───── Dataset excerpts

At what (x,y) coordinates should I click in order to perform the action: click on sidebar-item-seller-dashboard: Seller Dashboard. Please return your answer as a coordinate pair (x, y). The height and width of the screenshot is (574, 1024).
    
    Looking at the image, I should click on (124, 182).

──────────
───── Dataset excerpts

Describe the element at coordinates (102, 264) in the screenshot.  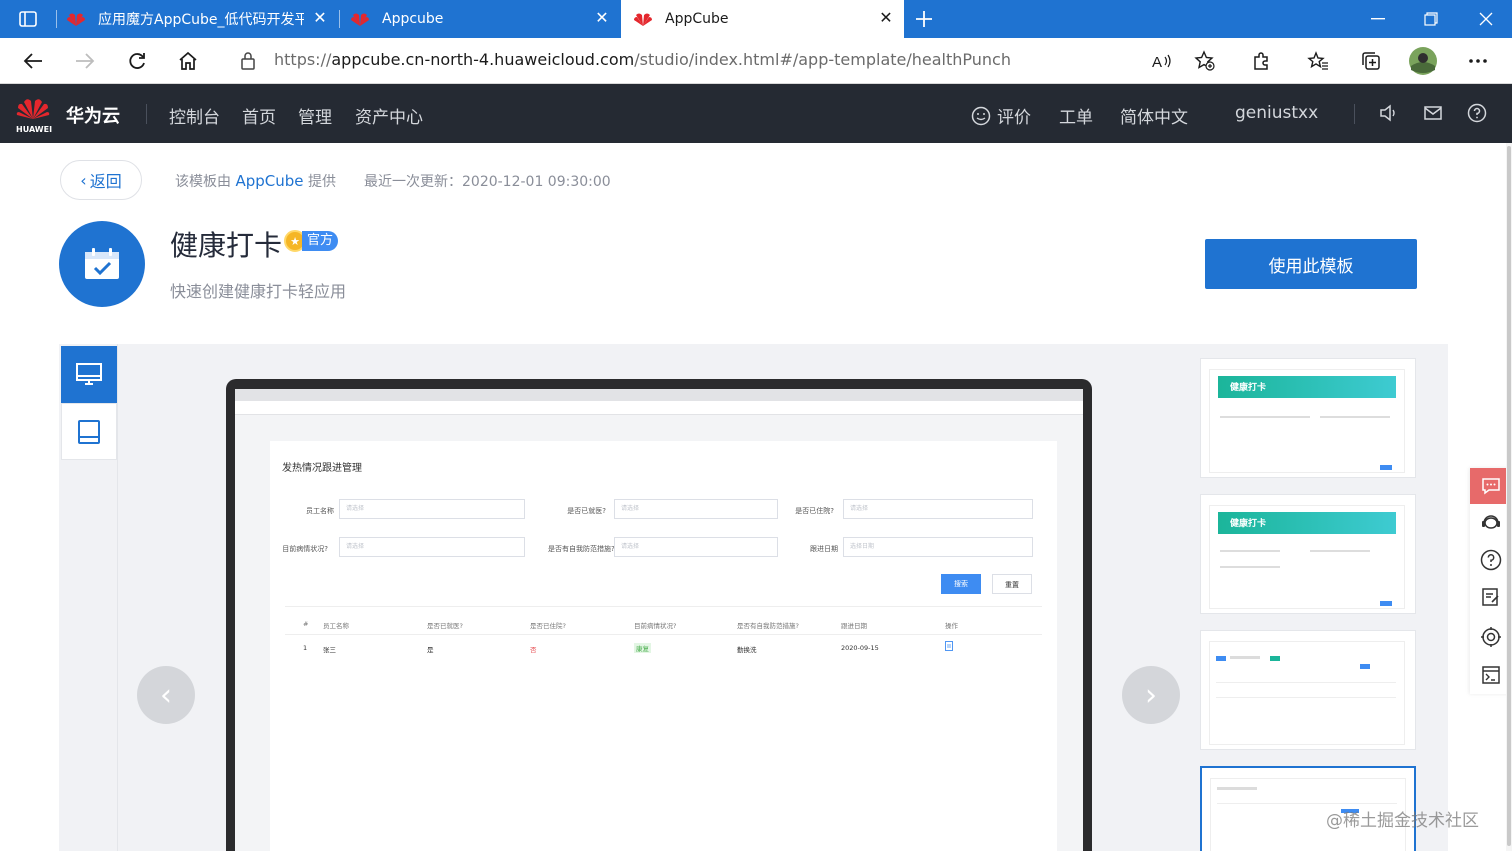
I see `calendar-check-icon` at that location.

──────────
───── Dataset excerpts

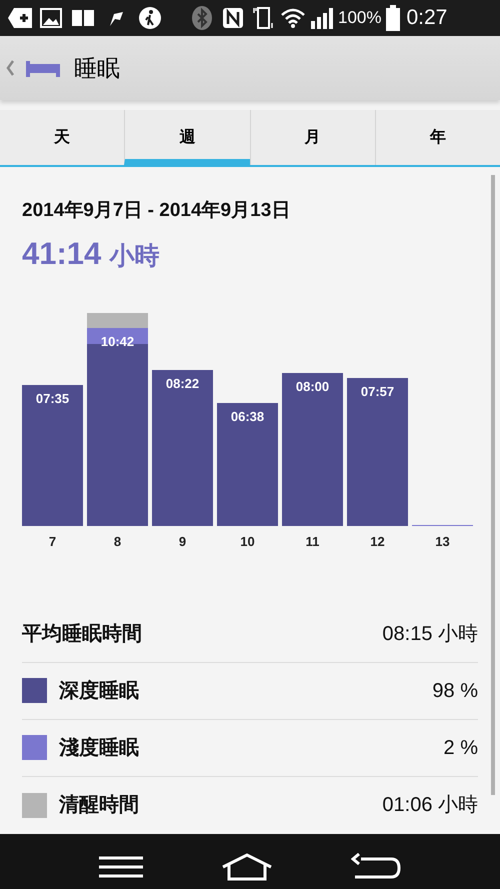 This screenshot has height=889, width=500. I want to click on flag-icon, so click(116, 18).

──────────

**Task description**
Set down the listing lines exactly, from the line with "Describe the element" through the line with "at that location.", with the pictures left out.

**Written response**
Describe the element at coordinates (102, 264) in the screenshot.  
I see `calendar-check-icon` at that location.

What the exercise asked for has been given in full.